The study found that your credit score has a bigger impact on what you pay for insurance than a DWI conviction. Texas drivers with poor credit pay almost a $1000 more for car insurance than someone with a DWI conviction. Credit worthiness mattered most in Michigan, where premiums varied by 115%. On the other hand, credit scores mattered least in Connecticut, where there was only a 15% difference in rates, said CR.
The new measures have been fed into confounding scoring algorithms, CR found. Along with your credit score, auto insurers are now using a metric known as “price optimization,” which is another way of saying that they’re trolling though your data to make assumption about just who the hell you really are. Where you shop, your preferred brands, your buying habits, your education level, and even your Internet service provider are a few of the black-box factors that insurers are using.
What some find unseemly about the new metrics is the implementation of a pricing process that judges you less on driving habits, which should be paramount, and more on socioeconomic variables. Think of the poor guy who got sick and had to go on disability, or the young lady who lost her job after her company downsized but has an impeccable driving record. Should these folks be penalized for a circumstance beyond their control?

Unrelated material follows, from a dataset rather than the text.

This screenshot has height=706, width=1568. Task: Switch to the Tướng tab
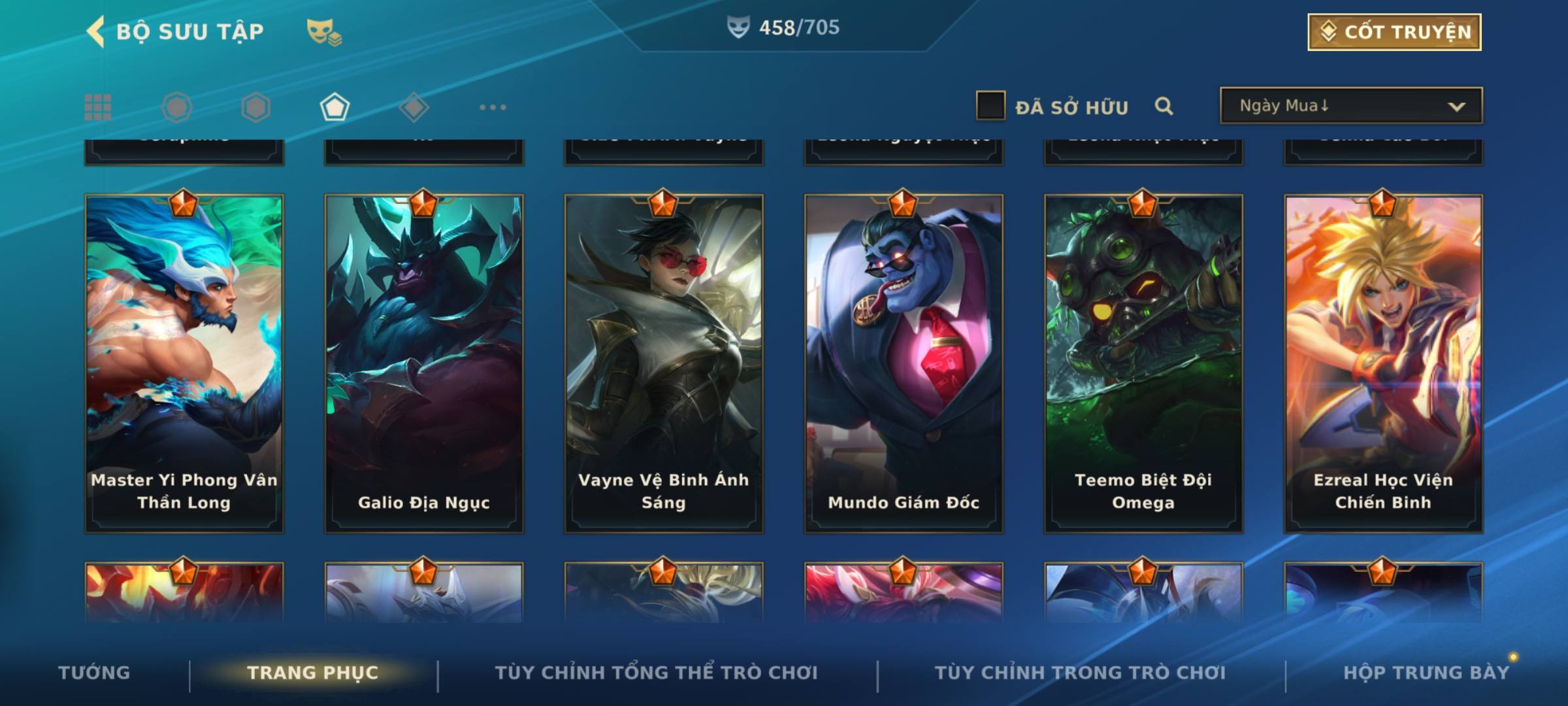95,673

Predictably, the insurance industry is defending their use of these metrics, suggesting they correlate to a person’s level of risk. I’m not sure how they weigh education level exactly, but I’d be happy to remind insurance industry executives that the world’s wealthiest man is a college dropout. Also, how can a person’s shopping habits possibly be a better indicator of risk than speeding tickets, DWIs and accidents?
However, what concerns me is that all of this done in closed rooms. No one to my knowledge has seen these algorithms. And as CR pointed out, even they were available there’s no way to fix your standing in an insurer’s eyes since no two providers use data in the same way. Unlike a credit report, where you know across the board that late payments or too many open accounts will adversely impact your credit history, insurers use the data they collect differently, emphasizing any number of non-driving related variables that factor into the decision-making process. Farmers insurance, as an example, relies heavily on credit history, whereas Geico doesn’t pay in much mind at all, according to WalletHub.com.
Insurance industry transparency is another major issue in all of this. The CR study also looked at how easy it was for a Joe or Jane Consumer to find out if an insurance provider is accessing his or her credit information and using the data to determine pricing information. Progressive Insurance, for example, scores high on the transparency scale when it comes to using big data in quote generation (the source of that credit data). Liberty Mutual, by comparison, is more secretive than the KGB, scoring near the bottom, said CR.
No matter how you slice it, this is a lousy situation for consumers. First and foremost, insurers should be required to judge a person based on their actual risk. I’d much rather throw my money behind the mother of three with a clean driving record than a wealthy 40-year-old hedge funder who just racked up his third speeding ticket in 6 months. No doubt, the debate will continue, but it’s worth asking what, if any role big data metrics should have on what you do behind the wheel.